Nostalgia Breeds Discontent.

I can’t help it. Just feeling really nostalgic about Doctor Who. I mean, I get so excited about the old stuff, and I mean yeah, I’m excited for the new stuff, but it just doesn’t have that same pull that the older new series had. (Paradox?) I’m sure the Tardis is killing itself right now just thinking about it. I can’t help it! I love watching “big ears” Christopher Eccleston run around with (best companion ever Rose) Billie Piper and “hilariously charming Jack” John Barrowman. And I get even more excited when Tennant and Piper are madly dashing about. The easy chemistry that they had. Right then. Here’s where I admit it. I’m all for the Rose-Doctor relationship. Major shipper here.

Yes. I do cry every time I watch the episode "Doomsday". Get over it. Just look at them. So perfect.

And I don’t care if that isn’t how the old Doctor Who was. This is the new Doctor Who. And I’ve figured out that’s how I’ll handle this new series with the eleventh doctor and Amy Pond. It’s brilliant, don’t get me wrong, but it isn’t my Doctor Who. My Doctor Who doesn’t have ridiculous looking Daleks.

These things were made to be stuck up runny noses.

My Daleks could kick ass. And here we are. I’ll separate Doctor Who into three separate eras: The Original, My Doctor Who, and New Doctor Who. I’ll stay painfully attached to the “my doctor who” era, the revival of the original series. You can have your silly kid’s toy Daleks and bumbling bow-tie-wearing Time Lord.

Nostalgia. Breeds. Discontent. Or. Just. Makes. You. Really. Happy. About. Your. Doctor. Who.

PS. Current Companion Running:
1) Rose Tyler–>Rose Tyler rocks.
1.5) Jack Harkness
2) Amelia Pond
3) Donna Noble
400) Martha Jones–>Martha Jones sucks.

Why Matt Smith Is Brilliant But At The Same Time Will Never Replace David Tennant.

David Tennant is. That's right. Just is. No questions asked.

David Tennant leaving Doctor Who. Every generation/people group who watches the british serial ‘Doctor Who’ gets what they call “their doctor”. For some it may be Baker, Pertwee, for others it may be Troughten or Eccleston. For me, my doctor has and always will be Tennant. He’s just so brilliant. Some might argue that he’s too radical, too much of a departure from the other doctors. But isn’t that the point of Doctor Who? Isn’t that the point of the regeneration cycle? To bring something new and refreshing and different to what has already been done. Yes, Tennant’s doctor was dashing, flawed, and hyper. But that’s why I loved him. He wasn’t a crotchety old man set in his ways. He was ready to be wrong.

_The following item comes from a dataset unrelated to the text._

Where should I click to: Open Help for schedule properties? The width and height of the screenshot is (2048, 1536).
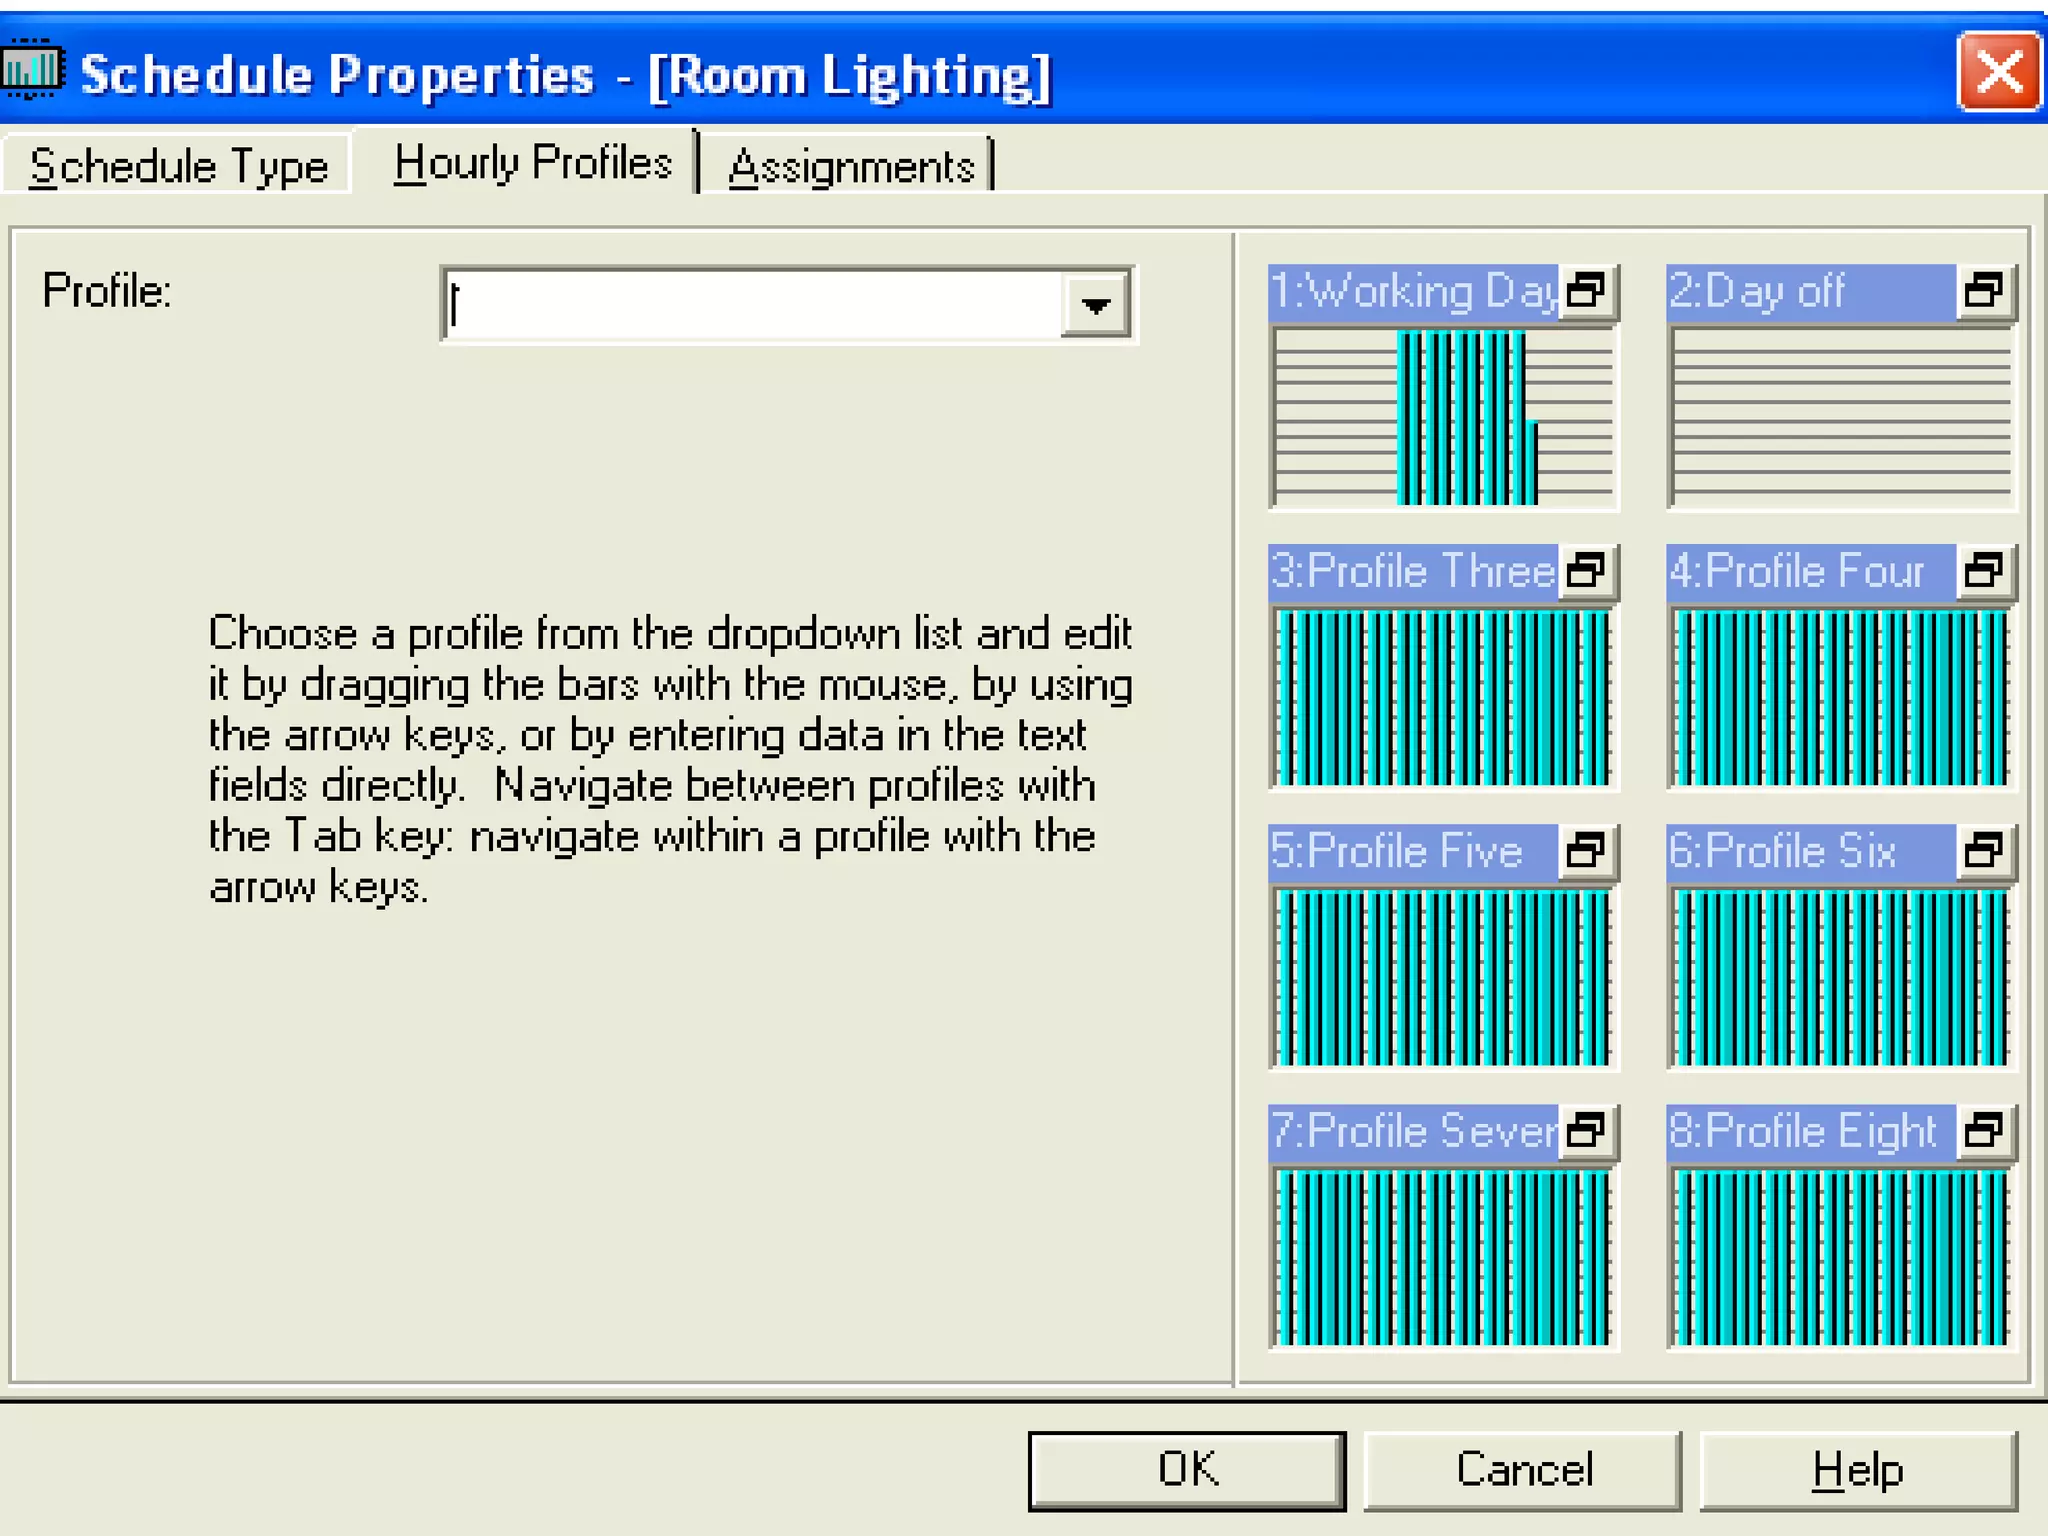click(1858, 1470)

Matt Smith is hilarious. He’s sort of a cross between a bumbling old man and spry young man. After all, bow ties are cool. He’s really funny–he has this off kilter sort of humor–and great comedic timing. He seems to be more befuddled then bemused as David Tennant was. David Tennant was silly–no, he was obnoxious. But here is what Tennant had going for him–his righteous anger. Tennant was the epitome of savior like hero. He would have meshed into any Greek tragedy easily. Smith has the inability to make the viewer believe it. Don’t get me wrong, I adore Smith’s interpretation, but he is no where near the level of authority Tennant’s character had. Tennant was the Oncoming Storm. Smith is the guy in the bowtie.

Mickey Smith is Not My Inspiration. But he somehow found his way into this post.

It’s that time of year again. The time where I get inspired to write. And will then indomitably forget that I should be blogging. Woops. Well, if things slow down, you’ll know where I am. Sitting at the back of the class with the safety scissors and glitter.